━━━ Data extracts
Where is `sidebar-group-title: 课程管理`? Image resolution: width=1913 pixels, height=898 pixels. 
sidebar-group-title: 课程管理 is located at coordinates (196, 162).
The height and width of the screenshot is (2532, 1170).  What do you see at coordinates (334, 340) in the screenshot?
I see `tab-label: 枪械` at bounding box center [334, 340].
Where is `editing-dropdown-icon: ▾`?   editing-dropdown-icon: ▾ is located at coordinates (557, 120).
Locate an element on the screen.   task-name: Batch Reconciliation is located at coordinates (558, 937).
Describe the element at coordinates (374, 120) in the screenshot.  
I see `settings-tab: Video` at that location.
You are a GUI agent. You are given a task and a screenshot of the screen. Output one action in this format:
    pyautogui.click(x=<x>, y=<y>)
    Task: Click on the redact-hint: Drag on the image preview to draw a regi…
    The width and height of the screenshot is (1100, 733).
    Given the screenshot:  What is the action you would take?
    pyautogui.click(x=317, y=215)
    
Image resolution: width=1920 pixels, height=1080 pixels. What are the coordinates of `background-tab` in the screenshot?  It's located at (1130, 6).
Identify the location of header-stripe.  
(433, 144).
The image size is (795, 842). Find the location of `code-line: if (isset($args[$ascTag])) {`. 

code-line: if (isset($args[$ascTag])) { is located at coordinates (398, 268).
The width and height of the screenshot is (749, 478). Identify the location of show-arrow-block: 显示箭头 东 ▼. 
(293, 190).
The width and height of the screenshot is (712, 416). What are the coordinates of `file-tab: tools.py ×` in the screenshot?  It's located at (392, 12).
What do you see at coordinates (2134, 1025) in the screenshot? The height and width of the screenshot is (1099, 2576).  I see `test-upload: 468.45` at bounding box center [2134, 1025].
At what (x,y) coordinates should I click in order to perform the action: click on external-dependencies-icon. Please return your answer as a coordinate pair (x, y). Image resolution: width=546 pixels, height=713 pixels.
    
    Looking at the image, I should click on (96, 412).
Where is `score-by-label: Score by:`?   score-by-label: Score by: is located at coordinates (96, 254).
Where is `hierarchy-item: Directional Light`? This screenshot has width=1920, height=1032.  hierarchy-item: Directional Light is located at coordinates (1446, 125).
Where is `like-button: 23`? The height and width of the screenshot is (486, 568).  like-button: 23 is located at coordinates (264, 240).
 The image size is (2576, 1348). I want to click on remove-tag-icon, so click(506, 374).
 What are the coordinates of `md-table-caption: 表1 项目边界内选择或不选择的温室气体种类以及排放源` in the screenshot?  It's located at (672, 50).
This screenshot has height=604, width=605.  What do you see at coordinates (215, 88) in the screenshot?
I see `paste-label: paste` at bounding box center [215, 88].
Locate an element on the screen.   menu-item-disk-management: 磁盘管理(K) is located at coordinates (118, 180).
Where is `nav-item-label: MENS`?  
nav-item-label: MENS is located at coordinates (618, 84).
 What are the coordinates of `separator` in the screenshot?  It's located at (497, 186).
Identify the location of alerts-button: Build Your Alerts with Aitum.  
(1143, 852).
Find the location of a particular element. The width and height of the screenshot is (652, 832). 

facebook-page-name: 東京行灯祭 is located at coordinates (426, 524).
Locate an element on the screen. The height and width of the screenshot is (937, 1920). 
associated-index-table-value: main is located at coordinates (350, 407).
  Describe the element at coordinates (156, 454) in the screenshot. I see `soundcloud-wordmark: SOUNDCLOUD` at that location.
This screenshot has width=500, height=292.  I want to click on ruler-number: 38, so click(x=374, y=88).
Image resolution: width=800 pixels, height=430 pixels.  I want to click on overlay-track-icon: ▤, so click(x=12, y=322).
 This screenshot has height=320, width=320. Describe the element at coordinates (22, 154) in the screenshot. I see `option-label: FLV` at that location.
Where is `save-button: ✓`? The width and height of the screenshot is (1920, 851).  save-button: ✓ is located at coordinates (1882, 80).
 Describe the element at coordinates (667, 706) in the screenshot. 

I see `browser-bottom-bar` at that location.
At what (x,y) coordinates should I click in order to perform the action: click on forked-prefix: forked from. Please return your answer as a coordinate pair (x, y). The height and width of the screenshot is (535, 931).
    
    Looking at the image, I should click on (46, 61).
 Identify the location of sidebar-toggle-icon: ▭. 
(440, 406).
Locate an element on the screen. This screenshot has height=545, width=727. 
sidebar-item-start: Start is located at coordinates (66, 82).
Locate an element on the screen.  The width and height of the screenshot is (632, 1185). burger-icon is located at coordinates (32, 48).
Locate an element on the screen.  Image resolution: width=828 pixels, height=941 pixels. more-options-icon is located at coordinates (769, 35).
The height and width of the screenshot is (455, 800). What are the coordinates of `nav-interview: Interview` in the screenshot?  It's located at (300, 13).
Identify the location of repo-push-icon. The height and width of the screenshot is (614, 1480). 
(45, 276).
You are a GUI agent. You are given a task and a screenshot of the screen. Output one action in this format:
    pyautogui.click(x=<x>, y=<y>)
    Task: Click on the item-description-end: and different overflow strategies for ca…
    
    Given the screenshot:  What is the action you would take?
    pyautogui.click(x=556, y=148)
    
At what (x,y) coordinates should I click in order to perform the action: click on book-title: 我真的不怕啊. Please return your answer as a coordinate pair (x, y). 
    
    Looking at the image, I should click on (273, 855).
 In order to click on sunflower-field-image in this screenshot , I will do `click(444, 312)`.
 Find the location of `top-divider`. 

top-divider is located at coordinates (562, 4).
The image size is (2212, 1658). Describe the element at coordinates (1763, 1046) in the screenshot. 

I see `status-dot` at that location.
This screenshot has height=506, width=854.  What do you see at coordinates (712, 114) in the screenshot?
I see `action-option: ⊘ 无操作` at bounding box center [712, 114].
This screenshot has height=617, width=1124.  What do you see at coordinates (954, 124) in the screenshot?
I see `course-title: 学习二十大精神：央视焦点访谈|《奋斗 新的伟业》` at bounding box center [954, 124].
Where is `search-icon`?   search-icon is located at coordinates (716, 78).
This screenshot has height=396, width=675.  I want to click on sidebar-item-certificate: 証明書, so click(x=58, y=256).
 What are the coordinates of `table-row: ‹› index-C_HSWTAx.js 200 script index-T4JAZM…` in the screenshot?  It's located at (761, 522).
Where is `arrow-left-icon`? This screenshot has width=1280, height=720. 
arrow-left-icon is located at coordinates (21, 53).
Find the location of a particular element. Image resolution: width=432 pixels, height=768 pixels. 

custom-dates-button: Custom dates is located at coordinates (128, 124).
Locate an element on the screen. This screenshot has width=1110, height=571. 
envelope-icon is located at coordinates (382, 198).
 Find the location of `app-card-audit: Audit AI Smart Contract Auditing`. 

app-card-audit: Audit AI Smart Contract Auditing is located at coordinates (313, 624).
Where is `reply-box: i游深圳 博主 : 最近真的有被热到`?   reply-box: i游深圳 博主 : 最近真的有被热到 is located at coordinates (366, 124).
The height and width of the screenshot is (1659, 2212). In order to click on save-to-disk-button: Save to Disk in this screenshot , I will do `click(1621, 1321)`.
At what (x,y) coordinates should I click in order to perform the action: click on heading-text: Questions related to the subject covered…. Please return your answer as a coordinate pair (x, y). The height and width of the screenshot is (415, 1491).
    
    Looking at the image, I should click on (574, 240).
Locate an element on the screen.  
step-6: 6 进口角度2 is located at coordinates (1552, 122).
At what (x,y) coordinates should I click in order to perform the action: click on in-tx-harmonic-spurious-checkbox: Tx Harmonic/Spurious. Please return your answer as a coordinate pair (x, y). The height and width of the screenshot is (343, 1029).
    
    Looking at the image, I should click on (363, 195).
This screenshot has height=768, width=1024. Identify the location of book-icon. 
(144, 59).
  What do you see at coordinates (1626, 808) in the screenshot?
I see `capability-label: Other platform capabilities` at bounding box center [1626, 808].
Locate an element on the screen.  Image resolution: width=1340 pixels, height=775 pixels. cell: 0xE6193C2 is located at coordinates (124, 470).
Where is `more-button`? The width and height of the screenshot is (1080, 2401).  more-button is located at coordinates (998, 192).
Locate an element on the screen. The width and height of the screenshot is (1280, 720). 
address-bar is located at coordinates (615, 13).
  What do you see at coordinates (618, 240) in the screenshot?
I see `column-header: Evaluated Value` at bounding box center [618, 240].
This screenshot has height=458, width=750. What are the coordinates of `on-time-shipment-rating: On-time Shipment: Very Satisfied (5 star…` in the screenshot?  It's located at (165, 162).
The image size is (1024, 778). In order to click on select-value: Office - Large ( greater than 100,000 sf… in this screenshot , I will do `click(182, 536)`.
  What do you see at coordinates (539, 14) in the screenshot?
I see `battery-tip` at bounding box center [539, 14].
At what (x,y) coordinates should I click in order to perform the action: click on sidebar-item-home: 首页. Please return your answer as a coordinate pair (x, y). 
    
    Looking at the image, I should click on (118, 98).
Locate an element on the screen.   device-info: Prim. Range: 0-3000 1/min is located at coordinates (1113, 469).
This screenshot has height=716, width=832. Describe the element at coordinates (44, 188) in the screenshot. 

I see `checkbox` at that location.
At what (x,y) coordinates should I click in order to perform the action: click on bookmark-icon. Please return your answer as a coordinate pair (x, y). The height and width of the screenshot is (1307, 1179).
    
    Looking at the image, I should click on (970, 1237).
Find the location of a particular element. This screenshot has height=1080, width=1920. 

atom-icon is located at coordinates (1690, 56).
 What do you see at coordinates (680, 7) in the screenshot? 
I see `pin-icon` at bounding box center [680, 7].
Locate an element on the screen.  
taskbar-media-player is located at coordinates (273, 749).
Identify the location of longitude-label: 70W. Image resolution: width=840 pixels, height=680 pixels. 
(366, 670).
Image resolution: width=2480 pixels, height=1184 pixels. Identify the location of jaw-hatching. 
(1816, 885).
━━━━━━
Please arrange the entries from the line with "pixels, height=713 pixels." to the line with "facebook-page-name: 東京行灯祭 is", both included, as a Markdown table with the columns No. and Line, numbering each row and leaving out blank lines.

| No. | Line |
|---|---|
| 1 | At what (x,y) coordinates should I click in order to perform the action: click on external-dependencies-icon. Please return your answer as a coordinate pair (x, y). Image resolution: width=546 pixels, height=713 pixels. |
| 2 |     Looking at the image, I should click on (96, 412). |
| 3 | Where is `score-by-label: Score by:`?   score-by-label: Score by: is located at coordinates (96, 254). |
| 4 | Where is `hierarchy-item: Directional Light`? This screenshot has width=1920, height=1032.  hierarchy-item: Directional Light is located at coordinates (1446, 125). |
| 5 | Where is `like-button: 23`? The height and width of the screenshot is (486, 568).  like-button: 23 is located at coordinates (264, 240). |
| 6 |  The image size is (2576, 1348). I want to click on remove-tag-icon, so click(506, 374). |
| 7 |  What are the coordinates of `md-table-caption: 表1 项目边界内选择或不选择的温室气体种类以及排放源` in the screenshot?  It's located at (672, 50). |
| 8 | This screenshot has height=604, width=605.  What do you see at coordinates (215, 88) in the screenshot? |
| 9 | I see `paste-label: paste` at bounding box center [215, 88]. |
| 10 | Locate an element on the screen.   menu-item-disk-management: 磁盘管理(K) is located at coordinates (118, 180). |
| 11 | Where is `nav-item-label: MENS`?   |
| 12 | nav-item-label: MENS is located at coordinates (618, 84). |
| 13 |  What are the coordinates of `separator` in the screenshot?  It's located at (497, 186). |
| 14 | Identify the location of alerts-button: Build Your Alerts with Aitum.   |
| 15 | (1143, 852). |
| 16 | Find the location of a particular element. The width and height of the screenshot is (652, 832).  |
| 17 | facebook-page-name: 東京行灯祭 is located at coordinates (426, 524). |